### Data extract ###

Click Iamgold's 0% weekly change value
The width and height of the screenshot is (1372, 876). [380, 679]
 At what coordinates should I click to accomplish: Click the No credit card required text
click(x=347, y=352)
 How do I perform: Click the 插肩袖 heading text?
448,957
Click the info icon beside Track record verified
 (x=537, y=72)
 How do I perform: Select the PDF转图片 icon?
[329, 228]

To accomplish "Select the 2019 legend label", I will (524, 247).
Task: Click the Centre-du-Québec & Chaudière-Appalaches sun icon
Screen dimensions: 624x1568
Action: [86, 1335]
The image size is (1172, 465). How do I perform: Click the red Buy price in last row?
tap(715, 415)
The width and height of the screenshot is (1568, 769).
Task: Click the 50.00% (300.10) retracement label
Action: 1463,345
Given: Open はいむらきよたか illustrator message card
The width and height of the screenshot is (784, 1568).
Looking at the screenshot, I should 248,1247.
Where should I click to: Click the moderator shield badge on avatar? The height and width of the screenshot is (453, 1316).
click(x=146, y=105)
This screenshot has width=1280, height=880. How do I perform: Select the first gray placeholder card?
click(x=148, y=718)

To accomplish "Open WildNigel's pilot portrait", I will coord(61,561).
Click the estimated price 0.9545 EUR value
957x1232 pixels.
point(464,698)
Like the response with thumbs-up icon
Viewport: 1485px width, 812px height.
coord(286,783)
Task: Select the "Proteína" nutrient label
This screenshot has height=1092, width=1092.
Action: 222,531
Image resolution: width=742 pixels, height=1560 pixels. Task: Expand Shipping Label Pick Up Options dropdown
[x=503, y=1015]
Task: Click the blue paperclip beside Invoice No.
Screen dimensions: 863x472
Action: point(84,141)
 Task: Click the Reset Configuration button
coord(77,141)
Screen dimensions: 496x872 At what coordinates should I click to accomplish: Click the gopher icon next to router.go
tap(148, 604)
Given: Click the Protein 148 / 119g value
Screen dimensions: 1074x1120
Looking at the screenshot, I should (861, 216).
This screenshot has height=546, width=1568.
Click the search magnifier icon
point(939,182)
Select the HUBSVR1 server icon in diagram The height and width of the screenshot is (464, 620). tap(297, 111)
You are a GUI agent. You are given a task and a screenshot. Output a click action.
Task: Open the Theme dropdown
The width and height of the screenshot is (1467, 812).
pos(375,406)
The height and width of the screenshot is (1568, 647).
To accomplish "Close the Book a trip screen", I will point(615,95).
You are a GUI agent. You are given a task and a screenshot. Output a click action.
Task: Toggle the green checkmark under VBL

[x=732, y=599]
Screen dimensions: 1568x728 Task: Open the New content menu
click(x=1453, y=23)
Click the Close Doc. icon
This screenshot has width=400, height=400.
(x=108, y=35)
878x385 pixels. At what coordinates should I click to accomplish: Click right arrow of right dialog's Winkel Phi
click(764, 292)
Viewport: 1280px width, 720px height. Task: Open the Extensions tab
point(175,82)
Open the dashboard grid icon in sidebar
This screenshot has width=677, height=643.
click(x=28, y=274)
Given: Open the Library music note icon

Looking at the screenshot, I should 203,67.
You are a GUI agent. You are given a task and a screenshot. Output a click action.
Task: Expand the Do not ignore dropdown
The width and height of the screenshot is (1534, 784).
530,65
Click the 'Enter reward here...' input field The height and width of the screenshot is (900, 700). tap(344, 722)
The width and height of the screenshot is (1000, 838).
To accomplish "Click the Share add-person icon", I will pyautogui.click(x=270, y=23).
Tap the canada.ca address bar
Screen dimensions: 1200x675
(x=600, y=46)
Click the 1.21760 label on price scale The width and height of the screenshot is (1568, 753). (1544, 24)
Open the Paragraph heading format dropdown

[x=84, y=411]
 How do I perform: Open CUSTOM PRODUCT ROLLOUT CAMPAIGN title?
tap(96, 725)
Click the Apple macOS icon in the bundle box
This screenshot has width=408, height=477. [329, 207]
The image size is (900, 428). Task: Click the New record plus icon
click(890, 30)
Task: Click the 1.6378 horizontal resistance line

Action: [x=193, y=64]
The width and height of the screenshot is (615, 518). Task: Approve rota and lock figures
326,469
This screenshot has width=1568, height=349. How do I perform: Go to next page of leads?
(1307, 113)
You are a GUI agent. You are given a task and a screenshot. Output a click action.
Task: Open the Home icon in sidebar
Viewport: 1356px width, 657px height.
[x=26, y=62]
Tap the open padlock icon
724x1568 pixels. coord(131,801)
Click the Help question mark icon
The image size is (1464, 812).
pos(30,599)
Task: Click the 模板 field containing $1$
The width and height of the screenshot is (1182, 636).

###

== What is expected ==
Search the entries for the word "field" and gather every line where it appears.

== Solution to the problem ==
Click the 'Enter reward here...' input field The height and width of the screenshot is (900, 700). tap(344, 722)
Task: Click the 模板 field containing $1$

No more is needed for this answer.